Not exactly a roll call of high art, but Veber, firsthand, is better than the shadow of Hollywood mediocrity he casts. Probably the American filmmaker he most resembles is Blake Edwards in a less slapstick mode, though Veber's touch isn't quite as heavy. He's a highly skilled craftsman of bourgeois farce -- stuff just scandalous enough to wow the middlebrows without turning them off. That's not meant to denigrate Veber: It's a tough balancing act to pull off, and when it succeeds, the result is a movie that anyone other than the most uptight, in any direction, can enjoy. You can take your mom to it without being embarrassed or bored.

The director is in fine form with The Closet, an expertly acted divertissement that may well be headed for a Yank incarnation within the next few years. Auteuil plays Pignon, a divorced Milquetoast accountant for a company that makes condoms. When he loses his job, he's shattered because he won't be able to go on paying alimony, the only connection he still has with his indifferent ex-wife and increasingly distant teenage son.

Pignon is considering a leap off the balcony when his neighbor, a retired "industrial psychiatrist" (the excellent Michel Aumont), talks him out of it. The neighbor proposes, instead, a scheme to help Pignon get his job back: He will deliberately spread the rumor that Pignon is gay, and the company will be so terrified of seeming discriminatory -- and of alienating an important customer base -- that they'll keep him on at all costs.

Pignon is a quiet, close-to-the-vest type, and his physical manner is sort of prissy, which is what allows his colleagues to buy the gag. All sorts of Gallic wackiness ensues.

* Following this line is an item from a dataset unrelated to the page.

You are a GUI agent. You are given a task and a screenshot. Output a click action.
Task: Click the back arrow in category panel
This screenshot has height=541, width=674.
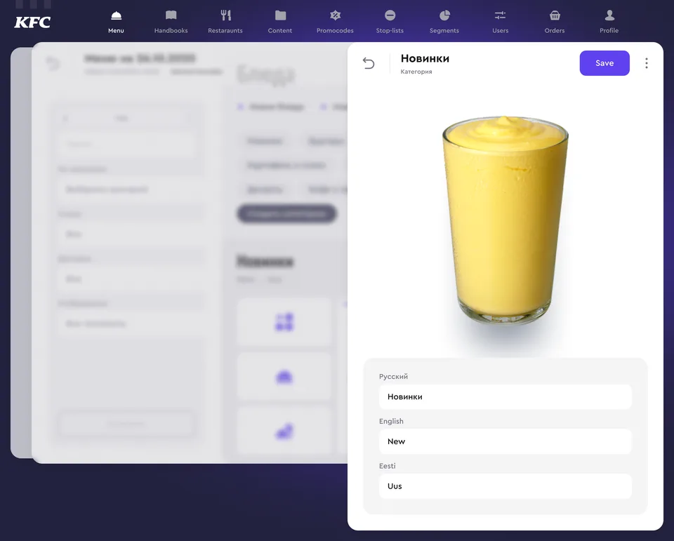point(369,63)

Subtextually, this premise is, of course, one more variation on the Straight White Whine. Vaguely less discriminatory social policies toward women, minorities and gays translate, in the straight white mindset, to the lavishing of "special rights," all sorts of indulgent perks and advantages on these groups. Other examples of this resentment have made it to the screen already -- you may remember, with a shudder, super-Caucasian C. Thomas Howell painting his skin dark to get into Harvard Law School in Soul Man in 1986, a film that did not, alas, end with a lynching.

But with The Closet, Veber makes his similar, and similarly dicey, concept work. He's far too humane -- and far too canny -- to be unaware of the pitfalls in the material, and he shapes the story in ways that head off objections. The kindly neighbor, for instance, notes that he was fired 20 years ago for the same reason Pignon's being kept on.

Pignon's co-worker Santini (Depardieu), a big macho ape who loves rugby and thoughtlessly tosses around homophobic jokes and racist epithets, is made the butt of a prank by another co-worker, Guillaume (Lhermitte), who convinces Santini that it's in his interest to make friendly overtures to Pignon. These Pignon understandably interprets as gay advances. Amazingly, Veber is able, thanks to Depardieu and Auteuil's remarkable acting rapport, to take this strand in an unexpectedly touching -- and still very funny -- direction.

Other subplots spin off in other directions: A female colleague (the charming Michèle Laroque) suspects Pignon's ruse, and Pignon's son finds his dad interesting, now that he thinks he's gay. Pignon also encounters gay-bashing, and this development is the only one that feels jarring. Veber just can't give it the jolly, lighthearted tone that characterizes the rest of the film. The farcical comeuppance he gives the brutes who rough up Pignon isn't nearly sufficient as comic/poetic justice.

But even if these scenes misfire, Veber was smart to include them. Without at least a nod to the dangers of being gay, The Closet would lack that touch of gravity that the best farces have.